Veronaoggi.it

Illuminazione strade Verona: Neri su dichiarazioni infondate

Pin It

“Se i consiglieri comunali Benini, Bisinella, Bozza, Tosi e Meloni non hanno ancora capito la differenza tra

l’utilizzo pubblico e quello privato di una strada, potrebbero fare un bel ripasso di gruppo, invece di rilasciare dichiarazioni infondate, citando una delibera degli anni 50 che nemmeno gli uffici comunali hanno mai sentito”.

 Questa la replica dell’assessore al Patrimonio Edi Maria Neri alle affermazioni fatte dai consiglieri comunali Pd, Lista Tosi e Ama Verona in merito all’illuminazione delle strade private.

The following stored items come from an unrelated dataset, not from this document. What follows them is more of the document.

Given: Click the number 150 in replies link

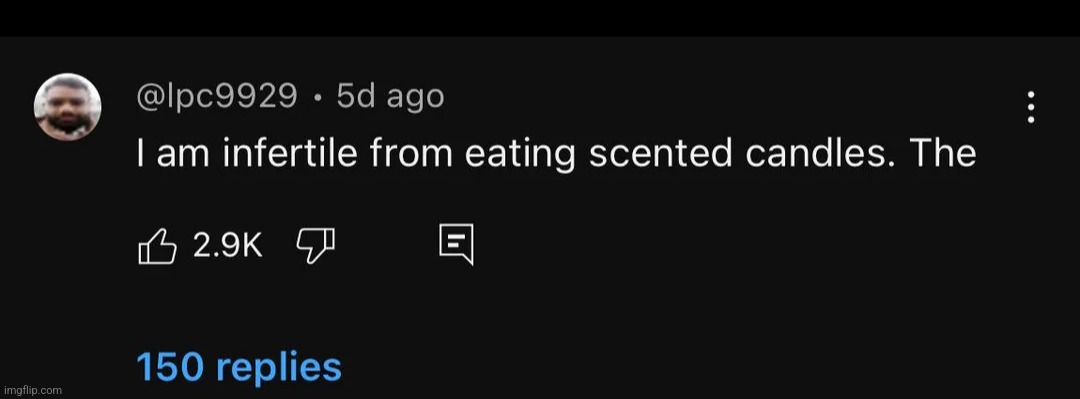Looking at the screenshot, I should coord(171,367).
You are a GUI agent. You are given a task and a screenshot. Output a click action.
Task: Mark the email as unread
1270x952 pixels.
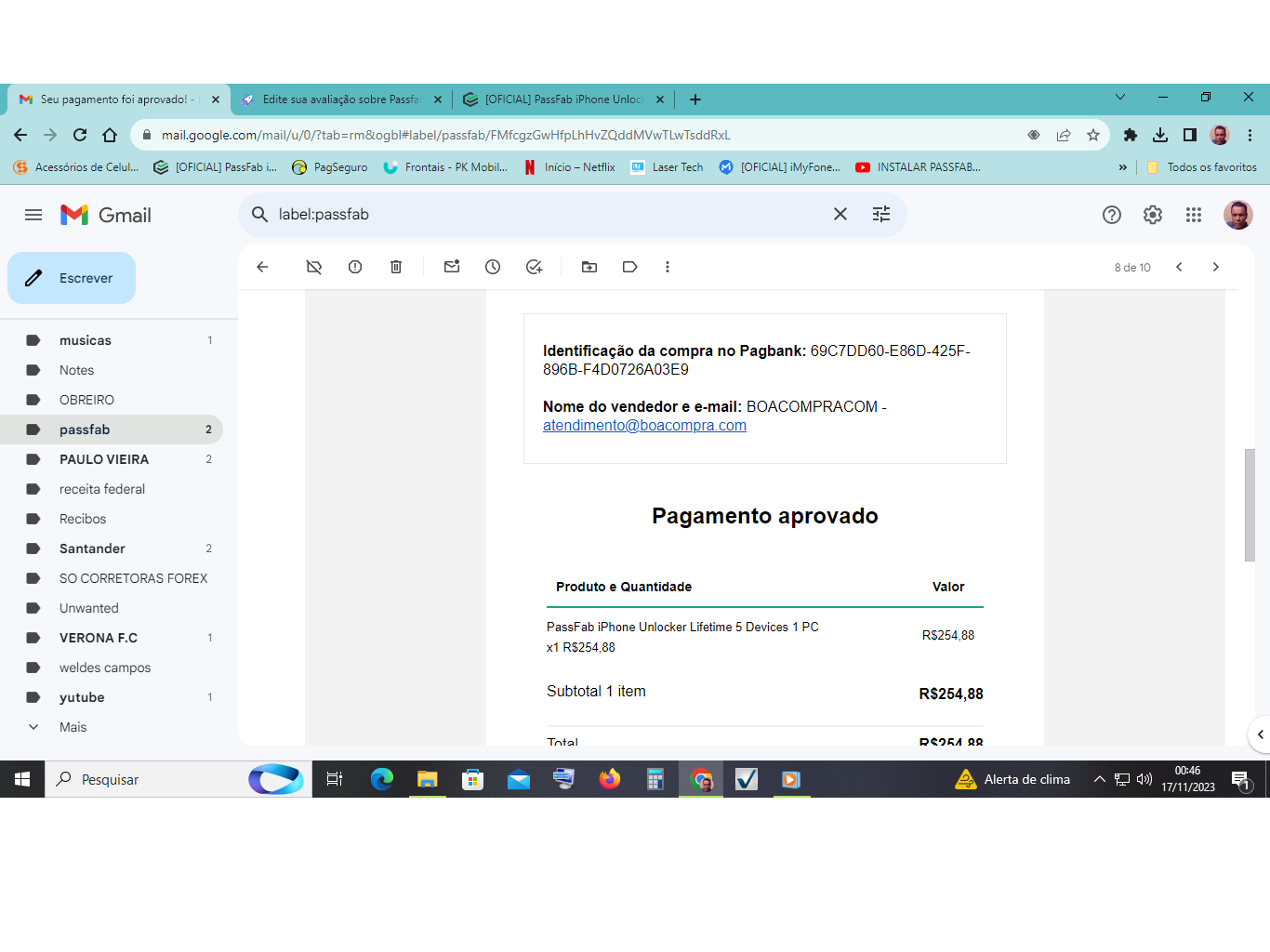451,267
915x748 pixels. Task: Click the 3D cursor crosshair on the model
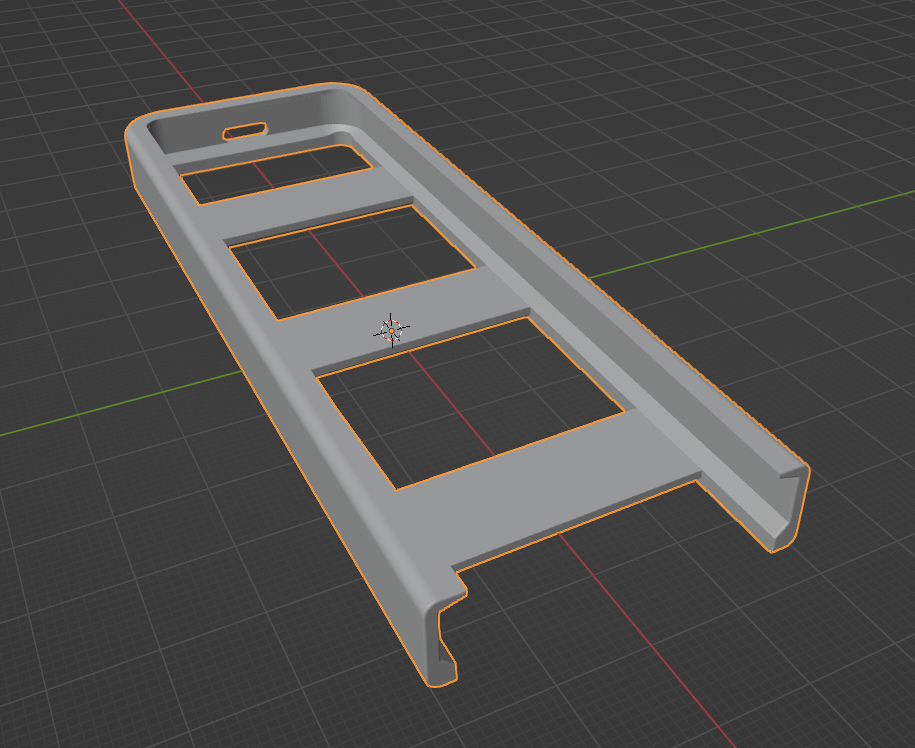(390, 329)
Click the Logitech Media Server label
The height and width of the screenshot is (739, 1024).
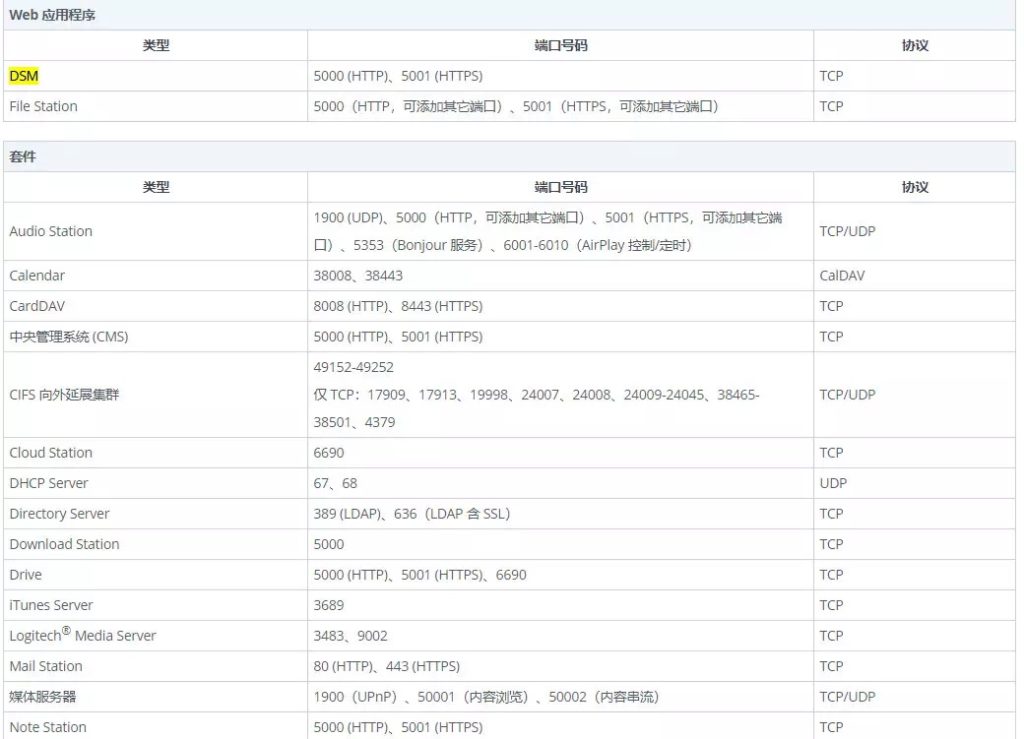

 “Nessuno ha mai messo in discussione l’importanza dell’illuminazione su tutte quelle strade che sono private ma ad uso pubblico, e quindi aperte al transito – ha aggiunto l’assessore Neri -, proprio come previsto dalla sentenza della Corte di Cassazione. L’errore lo fa chi le confonde con le strade private ad uso esclusivamente privato, che sono ben altra cosa e che non devono essere illuminate con i soldi dei cittadini. Il Comune infatti corrisponde ad Agsm un canone annuale per ogni lampione, senza contare il pagamento dell’energia per tenerli accesi, è assurdo che su tratti stradali utilizzati solamente dai privati, e in cui è vietato l’accesso pubblico, siano i veronesi a pagare. Si tratta infatti di abusi ai quali intendiamo porre fine. Settimana prossima faremo una mappatura di tutte quelle vie che potrebbero essere interessate da questo nostro provvedimento, ribadendo il fatto che se constateremo l’uso pubblico della strada non toccheremo nessun punto luce. Nel frattempo, ci stiamo adoperando per l’illuminazione di via Benedetti. L’assessore Daniele Polato, gli uffici comunali e il presidente di Agsm Michele Croce sono già al lavoro per individuare una soluzione”.